Birthday Party Cookie Cakes
- Prepare Sugar Cookie Cutouts as directed, except roll dough until 1/4 inch thick and use 1-1/2-inch, 2-1/2-inch, and 3-1/2-inch round cookie cutters to cut dough into an equal number of 1-1/2-inch, 2-1/2-inch, and 3-1/2-inch circles. Continue as directed, except bake for 7 to 10 minutes.
- Tint Creamy White Frosting using decorating gel. Spoon tinted frosting into a decorating bag fitted with a 1/2-inch open star decorating tip (such as Wilton brand #2110). (Or use your favorite decorating tip to create the frosting swirl.)
- To assemble each cookie cake, pipe frosting onto the top of a 1-1/2-inch cookie, a 2-1/2-inch cookie, and a 3-1/2-inch cookie. Stack cookies to create a tiered cookie cake. Top with sprinkles.

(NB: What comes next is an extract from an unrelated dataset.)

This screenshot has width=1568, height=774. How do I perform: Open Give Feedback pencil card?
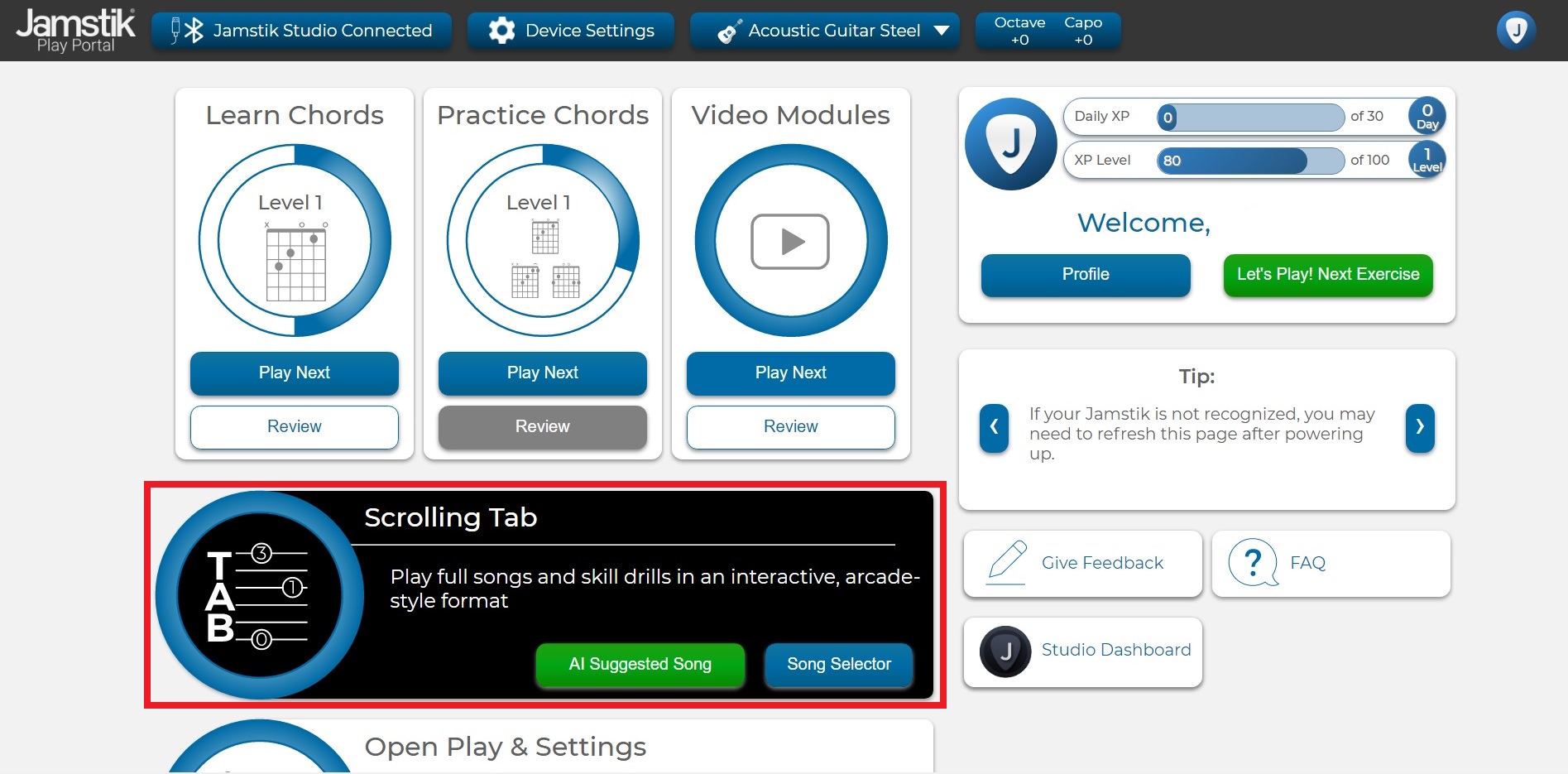pyautogui.click(x=1082, y=563)
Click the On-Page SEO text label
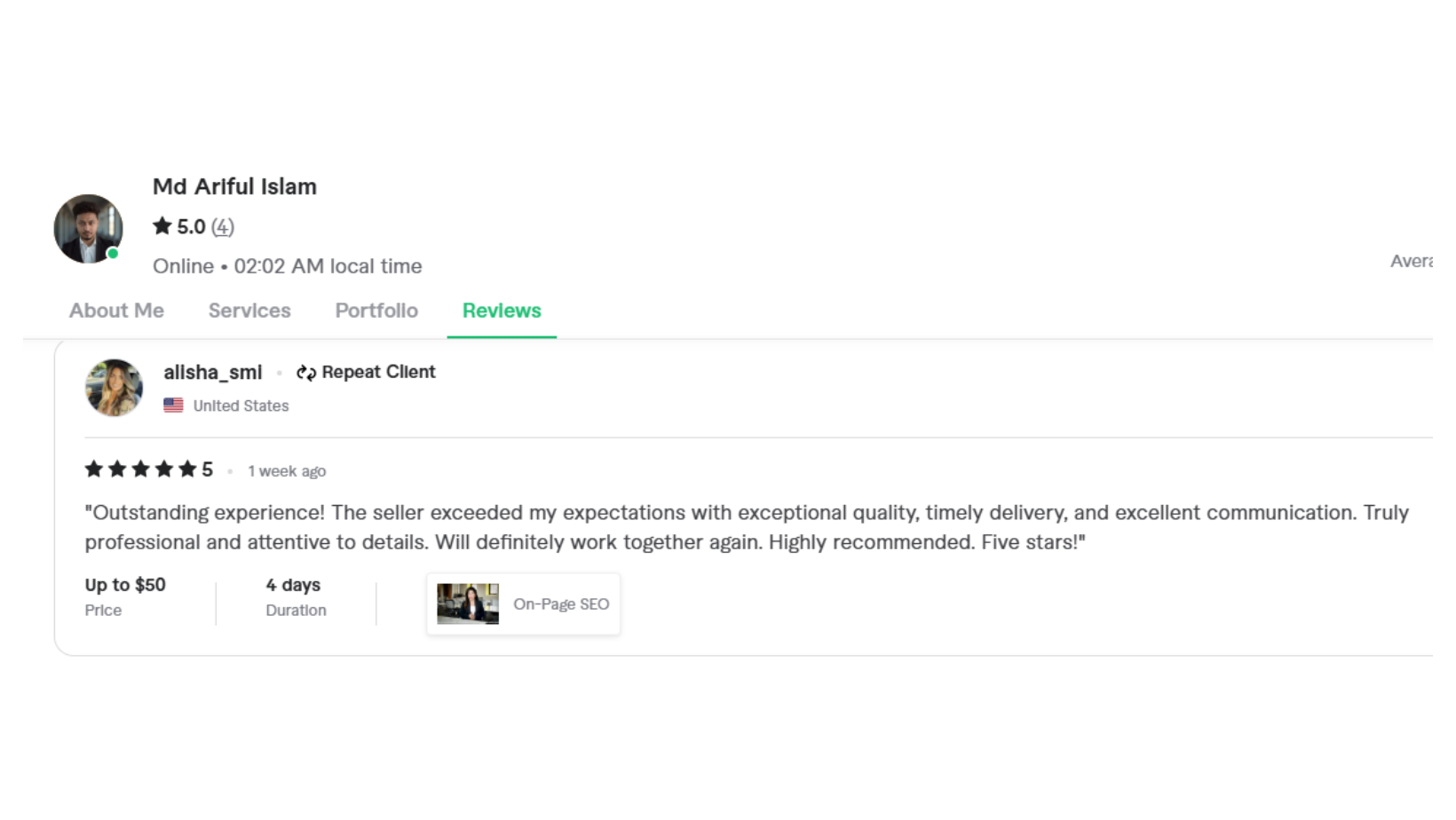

Insert a small candle into the frosting on top of cake. (If your candle is too tall, simply trim the bottom with scissors or a sharp knife.)
From the Test Kitchen
1-1/2-inch, 2-1/2-inch, and 3-1/2-inch round cookie cutters Decorating bag 1/2-inch open star decorating tip (such as Wilton brand #2110) Small candle
Creamy White Frosting
- In a large mixing bowl beat shortening, vanilla, and almond extract with an electric mixer on medium speed for 30 seconds. Gradually add about half of the powdered sugar, beating well. Beat in 2 tablespoons of the milk. Gradually beat in the remaining powdered sugar and enough of the remaining milk to reach spreading consistency.
Sugar Cookie Cutouts
- In a medium bowl stir together flour and cornstarch; set aside.
- In a large mixing bowl beat butter and cream cheese with an electric mixer on medium to high speed for 30 seconds. Add granulated sugar, baking powder, and salt. Beat until combined, scraping sides of bowl occasionally. Beat in egg and vanilla until combined. Beat in as much of the flour mixture as you can with the mixer. Using a wooden spoon, stir in any remaining flour mixture. Divide dough in half. Cover and chill about 1 hour or until dough is easy to handle.
- Preheat oven to 375 degrees F. On a lightly floured surface, roll one portion of dough at a time until 1/8 to 1/4 inch thick. Using 2-1/2- to 3-inch cookie cutters, cut dough into desired shapes. Place cutouts 1 inch apart on an ungreased cookie sheet.
- Bake for 6 to 7 minutes or until edges are firm and bottoms are lightly browned. Cool on cookie sheet for 1 minute. Transfer cookies to a wire rack; cool.